John Simm, who starred in the BBC1 drama Life on Mars, will play the Dutch artist in the film. It is due to be screened next year and confirms a trend towards screen depictions of the lives and works of great painters.

Eight artists are featured in Simon Schama's Power of Art, which is being shown on BBC2. In the cinema, Goya's Ghosts, featuring Natalie Portman, will be followed next year by Nightwatching, a dramatisation of the painting of Rembrandt's The Night Watch, featuring the actor Martin Freeman as the Dutch artist. A biopic of Gustav Klimt, starring John Malkovich as the Austrian artist, is awaiting release.

The lives of artists is a recurrent theme in the history of film, with their scandalous or tragic tales of at least as much interest as their paintings. It also gives film stars the chance to bolster their artistic credentials by portraying tortured creative souls.

In the latest addition to this genre, Channel 4 is focusing on a period when Van Gogh and Gauguin cohabited in Arles in the South of France. John Lynch, who played the mysterious Nemo in the BBC's recent adaptation of Bleak House, will play Gauguin, starring alongside Simm, who has enjoyed critical acclaim for his appearances in the television dramas State of Play and Sex Traffic.

The film's title, The Yellow House, refers to the address in Arles which the two men shared in November and December 1888.

In the TalkbackThames production, the artists will be shown as they approach middle age, still flat broke, and abandon respectability, family and friends to commit themselves to painting.

Their last hope is each other, but only if they can get along. Gauguin rightly fears that Van Gogh is on the brink of a psychological crisis; Van Gogh claims that Gauguin puts too much salt in the stew.
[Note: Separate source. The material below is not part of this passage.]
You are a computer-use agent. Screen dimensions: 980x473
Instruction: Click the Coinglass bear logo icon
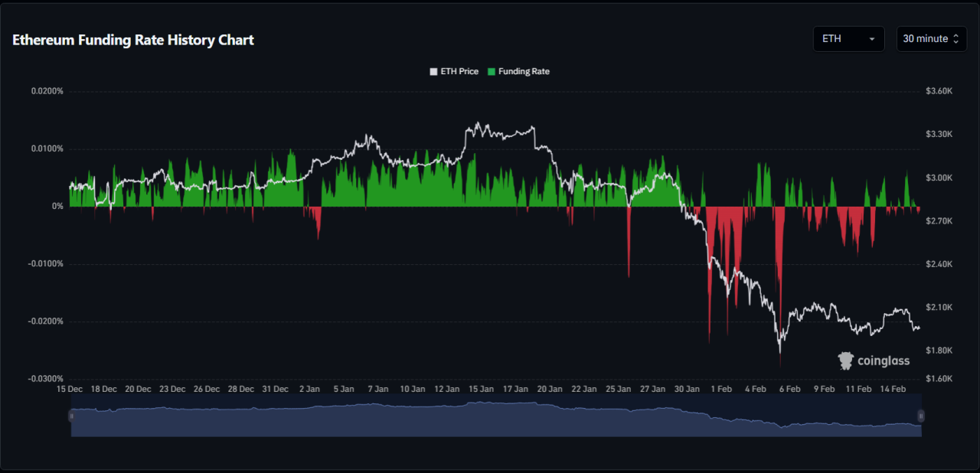point(845,360)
They drink, argue, and visit prostitutes, but most of all, paint together, sharing their obsession. During the two months they produce paintings that are now acknowledged as masterpieces of modern art. The film explores to what extent this period of creativity affected them personally and whether their friendship - the last chance either has of having any kind of relationship - can survive.

Simon Schama's Power of Art underlines the popularity of artists on the small screen. The series, broadcast at 9pm on Fridays, examines eight artists starting with Caravaggio and ending with Rothko. Schama, explaining the concept behind the series, said: "This is not a series about things that hang on walls, it is not about decor or prettiness. It is about the force, the need, the passion and power of art."
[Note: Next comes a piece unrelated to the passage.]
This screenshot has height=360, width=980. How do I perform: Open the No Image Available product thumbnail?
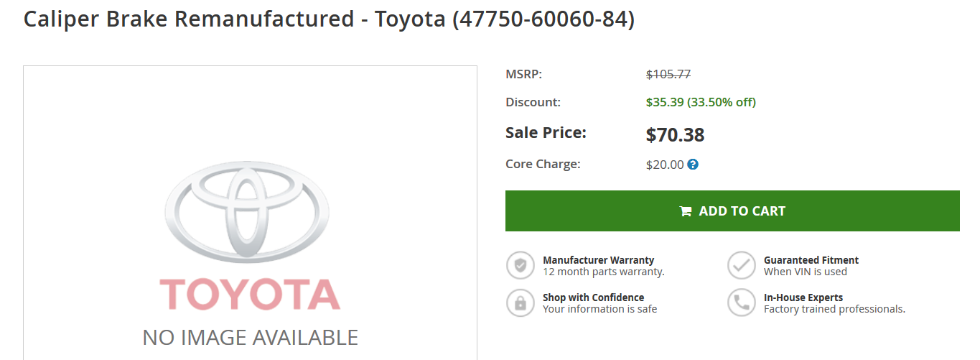[250, 213]
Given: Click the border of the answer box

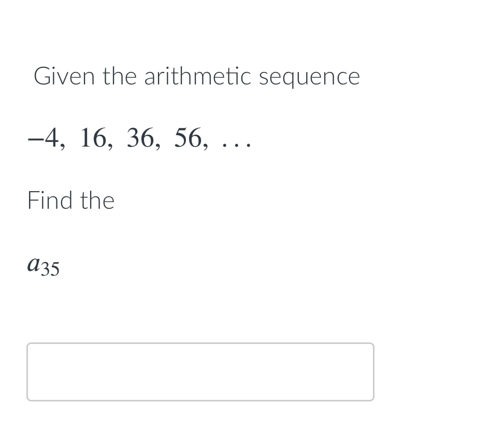Looking at the screenshot, I should click(200, 343).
Mark Kines, of the independent film company Cassava Films, said: "The films are almost never hits. The average filmgoer couldn't give a damn about these [artists]. As long as history provides us with unhappy, abusive, depressive, suicidal, alcoholic painters - some of whom managed to do brilliant work - filmmakers and actors will exploit their stories."

From canvas to celluloid

* Salma Hayek as Frida Kahlo

Hayek played the surrealist Mexican painter in the 2002 biopic Frida. Nominated for six Oscars, it charts Kahlo's life from her early struggle with disability to her tempestuous relationship with her artist husband.
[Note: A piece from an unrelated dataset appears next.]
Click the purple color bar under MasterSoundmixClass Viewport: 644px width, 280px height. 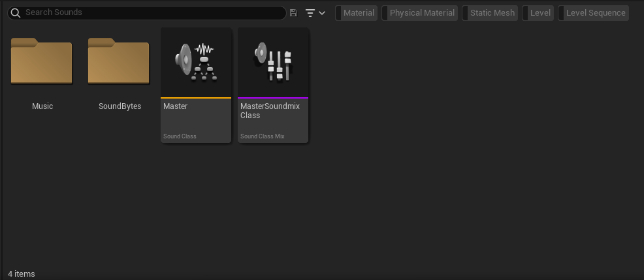tap(273, 98)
* Anthony Hopkins as Pablo Picasso

Seen through the eyes of Picasso's lover Francoise Gilot (Natasha McElhone), the 1996 film Surviving Picasso concentrates on the artist's personal life and relationships rather than his works of art.

* Ed Harris as Jackson Pollock

Directed by and starring Ed Harris, Pollock, depicts the artist's turbulent career from struggling painter to celebrity, and the emotional torment which fuelled his work and led to his death.

* Kirk Douglas as Vincent van Gogh

Douglas played the painter in Lust for Life, a 1956 biopic directed by Vincente Minnelli and adapted from the novel by Irving Stone. Tim Roth also played Van Gogh - in Robert Altman's Vincent and Theo in 1990.